Collaborative Research: Dynamics of Unsaturated Downdrafts, Cold Pools, and Their Roles in Convective Initiation and Organization

合作研究：不饱和下降气流、冷池的动力学及其在对流引发和组织中的作用

• 批准号: 1649770
• 负责人: Pierre Gentine
• 金额: $ 18.97万
• 依托单位: Columbia University
• 依托单位国家: 美国
• 项目类别: Continuing Grant
• 财政年份: 2017
• 资助国家: 美国
• 起止时间: 2017-05-01 至 2021-04-30
• 项目状态: 已结题
• 来源: https://www.nsf.gov/awardsearch/showAward?AWD_ID=1649770&HistoricalAwards=false
• 关键词: Collaborative; Research; Dynamics; Unsaturated; Downdrafts

Moist convections play a critical role in giving rise to clouds/rains and in determining the energy balance of the earth and the distribution of water resources. They also play a key role in forcing the circulation patterns, and thus are central to our understanding and prediction of weather and climate. Because these processes occur at spatial scales smaller than that of the grid sizes of global weather and climate models, they need to be related to large-scale flow statistically in numerical models, or represented by parameterizations. The success of parameterizations demands physically based and process-level understanding of the moist convective processes. This project focuses on one important aspect of moist convections, namely cold pools. When rain evaporates into unsaturated air, it cools the air and increases its density, causing it to sink to the surface and spread out horizontally as a density current. These density currents are known as cold pools. They can trigger new storms (which is responsible for the gusty winds and cooler air that one experiences preceding a storm), modify near-surface fluxes, atmospheric stability, and affect the characteristics and development of convective clouds. In this project, high-resolution numerical simulations that explicitly resolve the cold pools and processes that produce them are used along with innovative particle tracking to unravel the many factors that contribute to the birth, evolution, and demise of cold pools, as well as to quantify how cold pools modify the characteristics of moist convections and how to represent these effects statistically in global models of weather and climate.Clouds and convection remain major sources of uncertainty in weather and climate predictions. By improving process-level understanding and representation of a key feature of convective clouds, this research will help reduce such uncertainties. This research will also strengthen collaboration between university scientists and train postdoctoral scientists, and contribute to the development of weather and climate models.

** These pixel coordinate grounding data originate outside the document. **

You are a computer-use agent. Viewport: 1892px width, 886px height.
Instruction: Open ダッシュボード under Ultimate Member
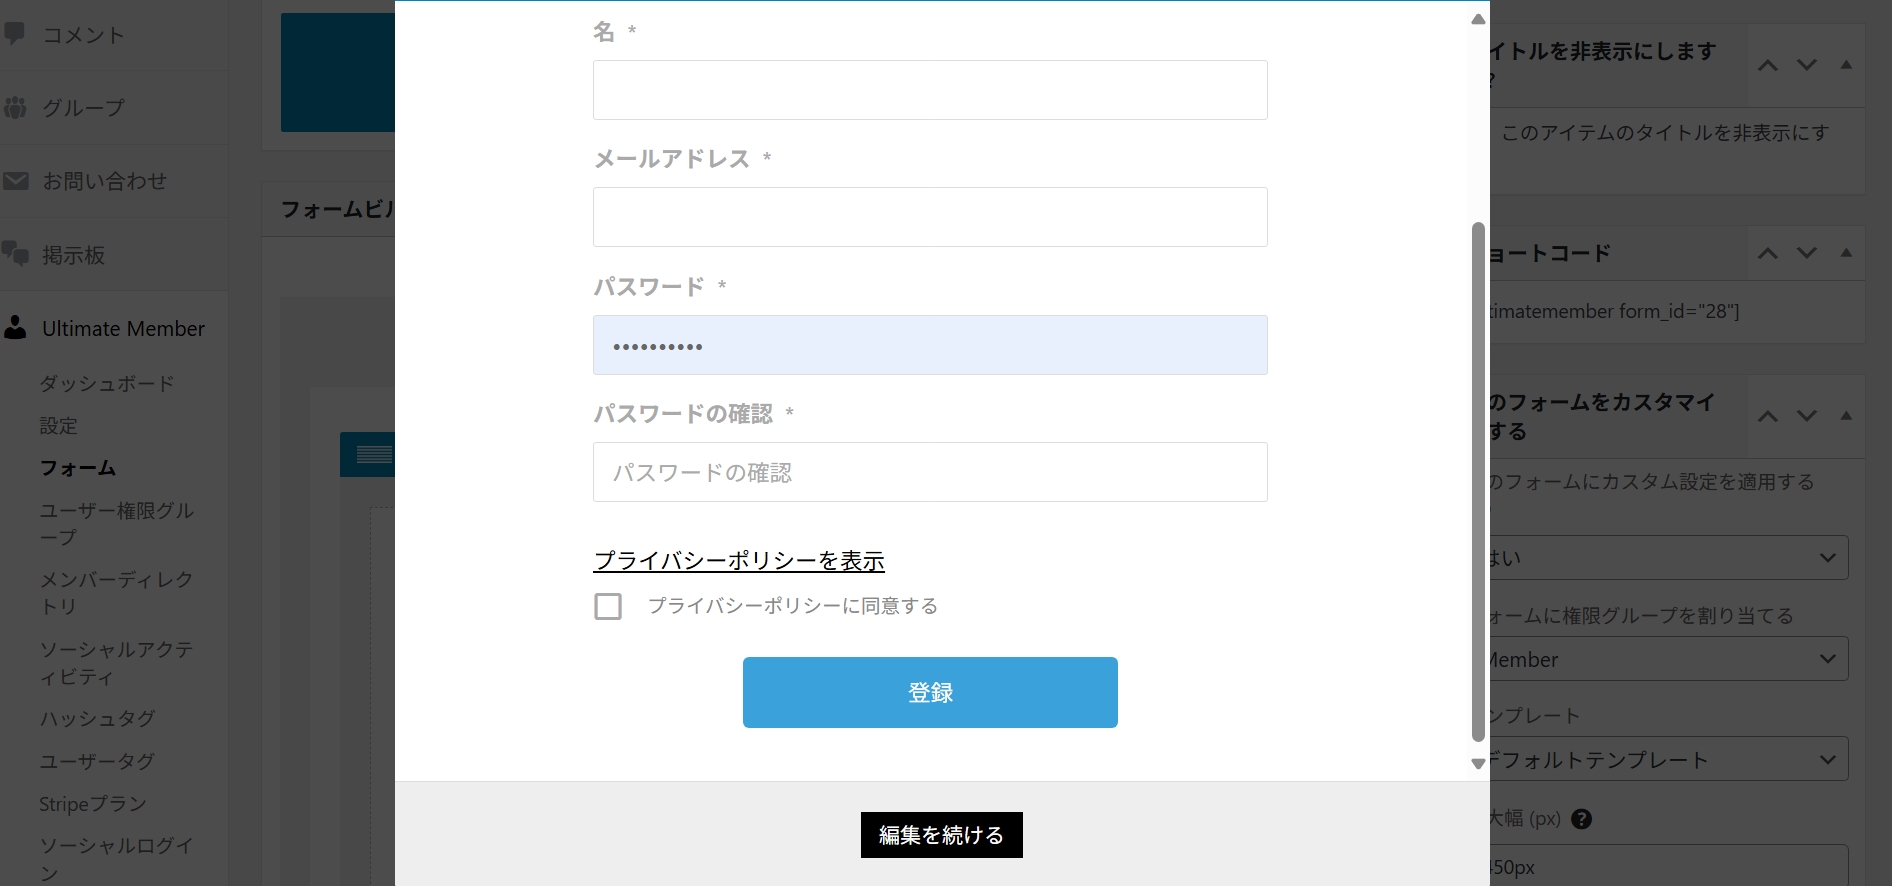107,384
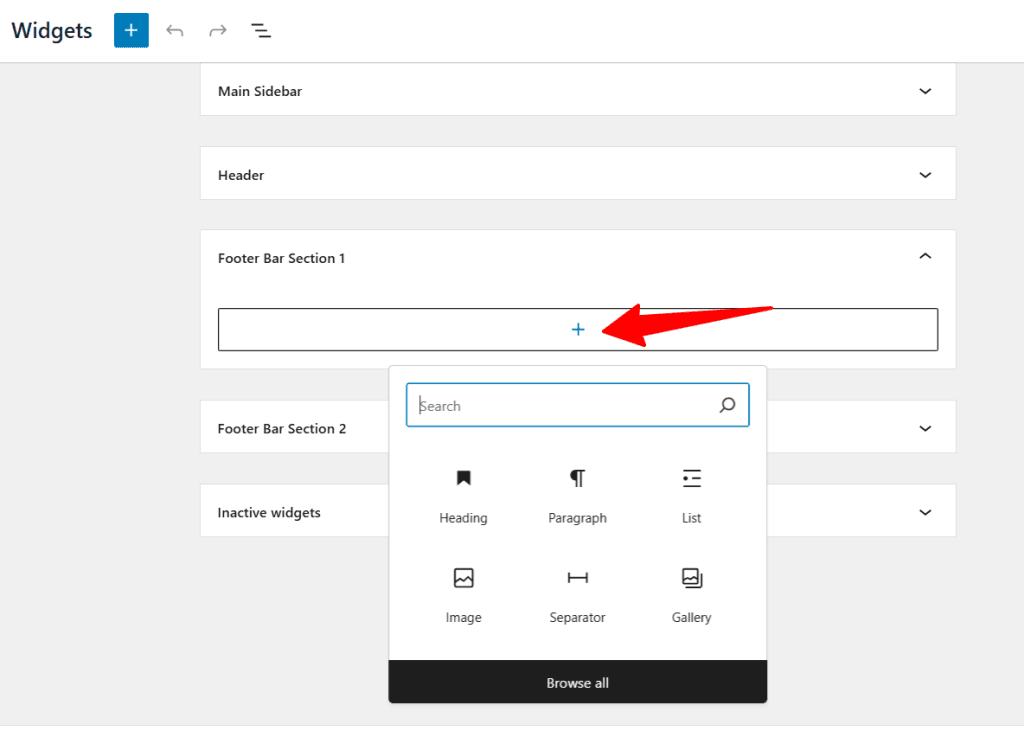The height and width of the screenshot is (731, 1024).
Task: Expand the Header widget area
Action: (925, 175)
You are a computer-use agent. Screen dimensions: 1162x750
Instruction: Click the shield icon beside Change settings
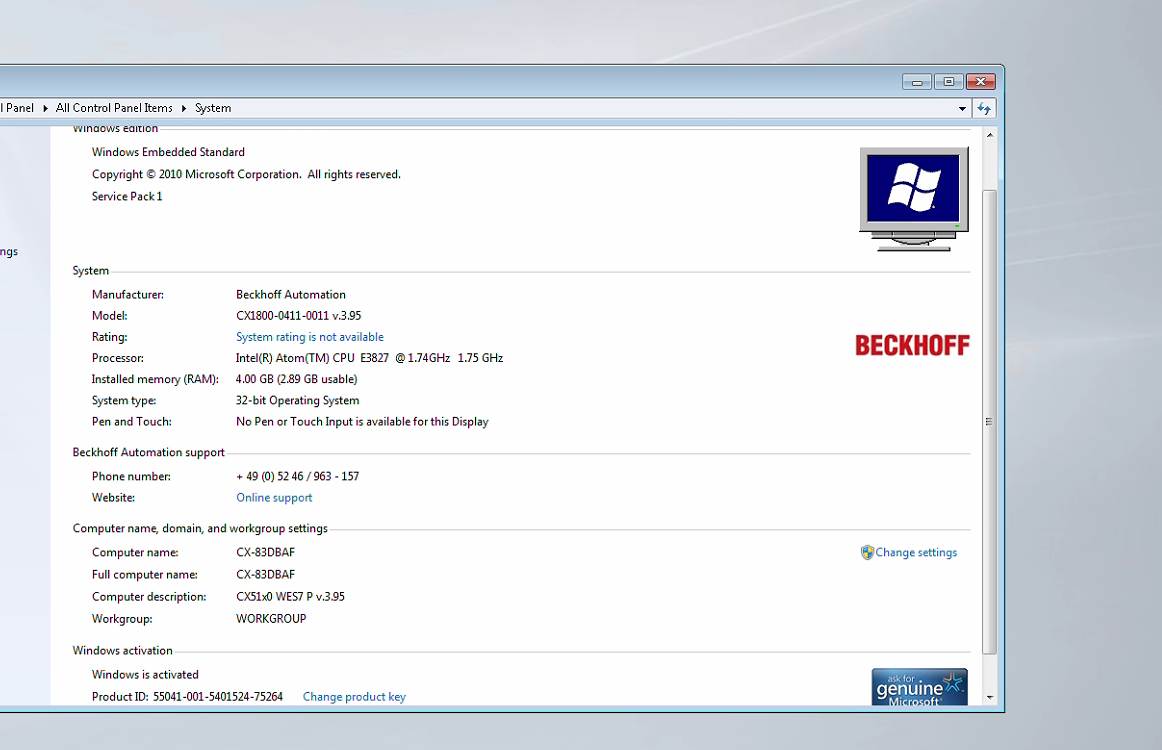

潮湿的对流在产生云/雨水以及确定地球的能量平衡和水资源分布方面起着至关重要的作用。它们在迫使循环模式方面也起着关键作用，因此对于我们对天气和气候的理解和预测至关重要。由于这些过程发生在比全局天气和气候模型的网格大小的空间尺度上发生，因此它们需要与数值模型统计上的大规模流量相关，或者由参数化表示。参数化的成功需要基于身体的和过程级别对湿对流过程的理解。该项目着重于潮湿对流的一个重要方面，即冷池。当雨水蒸发到不饱和的空气中时，它会冷却空气并增加其密度，从而使其下沉到表面并作为密度电流水平散布。这些密度电流称为冷池。它们可以触发新的风暴（这是一个在风暴之前经历的阵风和较冷的空气），修改近地面通量，大气稳定性，并影响对流云的特征和发展。 在这个项目中，高分辨率的数值模拟可以明确解决产生它们的冷水池和过程以及创新的粒子跟踪，以揭示有助于造成出生，进化和降临的许多因素和气候预测。通过提高过程级别的理解和对流云的关键特征的表示，这项研究将有助于减少这种不确定性。这项研究还将加强大学科学家与培训博士后科学家之间的合作，并为天气和气候模型的发展做出贡献。